Building on a modular-construction toolkit [95], the process-step level—the individual tasks on the shop floor—becomes the anchor point for meaningful productivity measurement. Every on-site activity is broken down into discrete, standardised process steps, such as “position rebar cage”, “place formwork panel”, or “pour concrete”. These steps are repeatable units: they occur similarly, regardless of project size, building type, or site peculiarities. Because they are constant, they provide a common standard for comparison across projects and companies (Figure 5). Standardising at the process-step level does not impose uniformity on the finished building but establishes a universal production vocabulary. Each step is given a precise definition, an expected sequence, and a reference time, derived from empirical observations, time-and-motion studies, or parametric estimates.
Using Value Stream Mapping (VSM) at this level of detail, each shop-floor process is laid out as a continuous flow of interconnected production steps (see Figure 4). In a construction context, VSM is applied to visualise the production of an individual building component—the smallest repeatable unit we track for productivity. A building component is a subset of a broader construction module, such as one bored pile in a bored pile wall or a single room on a complete floor. Although modules and their constituent components vary from project to project, each element can still be represented as a standardised sequence of value-adding process steps [95].
From a production flow perspective, therefore, the manufacture of any building component can be decomposed into its value stream—a step-wise, left-to-right representation that shows how materials, information, and resources move through drilling, reinforcing, concreting, and so on.
Shingo’s distinction between process and operation is a pillar of Lean manufacturing [96,97,98]. In his original model, the process runs horizontally (X-axis) as the value stream, while the operations—the discrete work steps at each station—run vertically (Y-axis). When this concept is transposed to construction, a station can be associated with a production step, as illustrated in Figure 5. However, in construction, it is not the product that flows from station to station but the production that flows through the product:
On a construction site, the vertically oriented operation axes represent the sequence of sub-steps that constitute a complete production step (e.g., the drilling process for a bored pile or drywall construction in a single room). In contrast, the process axis represents the flow of production steps that create a building component.
By treating these standardised activities as modular process steps, teams gain a powerful toolkit for systematising performance analysis and continuous improvement. Each process step is defined consistently and is repeatable, enabling direct comparability across projects, teams, and contexts. This modularity unlocks several core capabilities:
  • Benchmarking performance: Actual task durations and resource usage can be compared against standard benchmarks derived from the Value Stream Map (VSM) of a given building component. These benchmarks represent the sum of expected durations for standardised process steps plus idealised logistics times (assumed to be zero in a just-in-time setup).

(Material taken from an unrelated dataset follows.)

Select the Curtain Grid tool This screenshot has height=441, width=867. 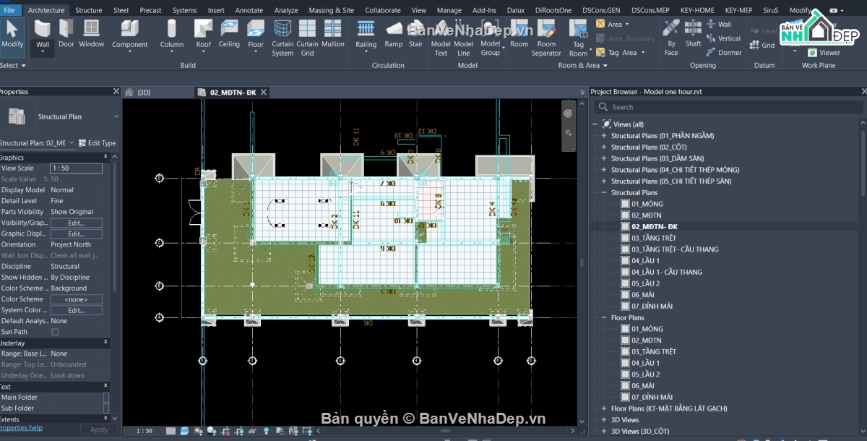(307, 38)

This enables the calculation of performance deviations at the level of individual construction elements.
  • Benchmarking productivity: Similarly, productivity can be evaluated as the ratio of the resource input (e.g., labour hours) to the actual output (e.g., installed area or component volume), allowing for quantifiable comparisons of work efficiency across different crews, shifts, or sites.

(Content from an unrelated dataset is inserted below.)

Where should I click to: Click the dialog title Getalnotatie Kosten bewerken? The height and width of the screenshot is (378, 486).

  • Waste identification: Discrepancies between standard and actual sequences (e.g., idle time, rework, and excessive motion) become visible within the process-step model, highlighting bottlenecks and non-value-adding activities for elimination.
  • Transfer of best practices: Because a process step such as “pour concrete” is identically defined across projects, successful strategies and learned optimisations from one site can be directly transferred to another, reinforcing organisational learning.
Thus, the process-step level is the industry’s ground truth for standardisation and continuous improvement, converting diverse construction workflows into comparable, measurable, and optimisable units. Integrated metrics such as input efficiency, output effectiveness, and First-Time Quality percentages are applied at the process-step level, enabling granular performance tracking. These metrics feed into a composite Productivity Index (PI), which quantifies how efficiently resources are being transformed into value-added outputs, which are the building components.
Moreover, this flow-based structure, broken down into standardised process steps, supports real-time performance and productivity monitoring, especially in process domains where sensor-equipped machinery is used (e.g., special civil engineering tasks like Kelly drilling). In such cases, data collection can be automated and linked directly to process steps through AI-based pattern recognition, as outlined [95].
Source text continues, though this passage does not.